Suddenly, Dougless could hear Nicholas’s voice in her head. They were in bed together and she’d touched the scar on his left forearm. He said he’d been injured on the day Kit had drowned.
Dougless was on her feet instantly. “Where do the men practice swords?” she asked, trying not to sound frantic. Please, God, she prayed, do not let me be too late.
At her remark, the other women seemed to be assured of Dougless’s lack of sanity, but Honoria answered. Nothing Dougless did could surprise her. “To the back, past the maze, through the northeast gate.”
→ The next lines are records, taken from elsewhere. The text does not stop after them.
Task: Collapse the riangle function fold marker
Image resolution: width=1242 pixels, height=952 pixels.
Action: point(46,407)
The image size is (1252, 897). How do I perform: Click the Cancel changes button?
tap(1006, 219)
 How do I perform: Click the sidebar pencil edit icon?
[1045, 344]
Nodding, Dougless wasted no more time. She grabbed her skirts, thanke
d heaven for the farthingale that held the skirts away from her legs, then began to run. In the hall she crashed into a man, and when he fell, she leaped over him. A woman in the kitchen was getting something off a high shelf. Crouching, Dougless kept running under her arms. A wagonload of barrels had come untied, and Dougless leaped five barrels, one after another, looking like an oddly dressed Olympic hurdler. She ran past Lady Margaret outside the maze, but when the woman called to her, Dougless didn’t answer. When the gate in the wall at the back of the maze stuck, Dougless lifted her foot and smashed it open.
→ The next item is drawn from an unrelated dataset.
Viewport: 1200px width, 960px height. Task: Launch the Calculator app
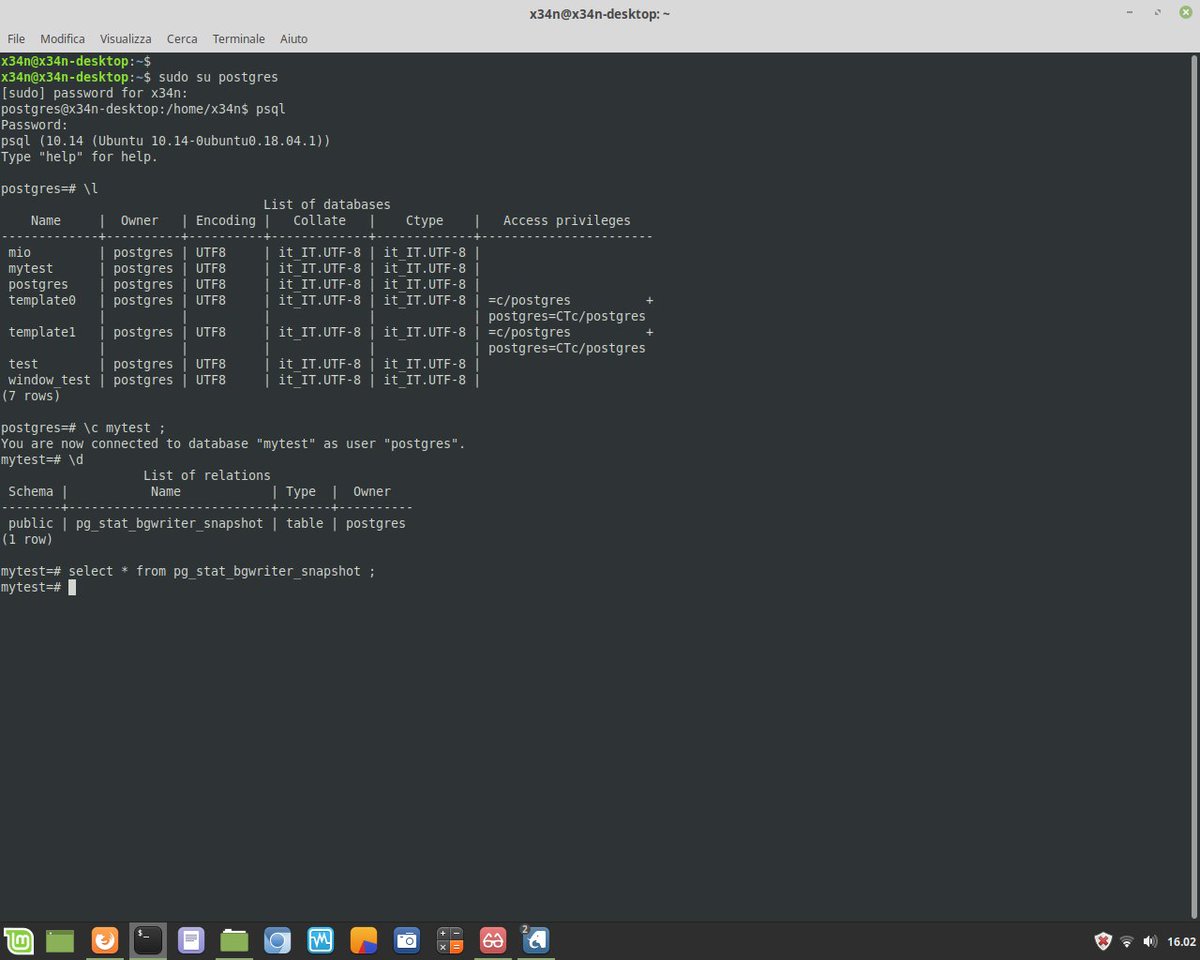(x=449, y=940)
Once outside the gardens, she ran as fast as she could.
Nicholas, his arm swathed in a bloody bandage, was sitting on a horse and watching her progress toward him.
“Kit!” Dougless screamed, still running. “We have to save Kit.”
Dougless didn’t say any more because a man swooped her into his arms and dumped her onto a horse, and, oh, thank all that was holy, it was a man’s saddle. She jammed her feet into the stirrups, grabbed the reins, and looked at Nicholas.
“We ride!” he shouted as he kicked his horse forward.
The wind in her eyes stung and her arm still hurt, but most of Dougless’s concentration was on following Nicholas. Behind them thundered three men trying to keep up with them.
They ran across plowed fields, through gardens of cabbages and turnips. They ran through the dirty, barren yards of peasants, and for once Dougless gave no thought to equality as their horses’ hooves destroyed crops and even once, a shed. They ran into the woods, tree branches low overhead. Dougless put her head down on the horse’s neck and kept going. Leaving the trail, Nicholas headed into the forest. Even though there was no path, the forest floor was clear of deadfall, for even twigs were needed for firewood, so, except for the overhanging branches, their way was unhampered.
Dougless never thought to question how Nicholas knew where Kit was, but she was sure he did know. Just as he’d known she would come when he hurt his arm, he knew where his brother was.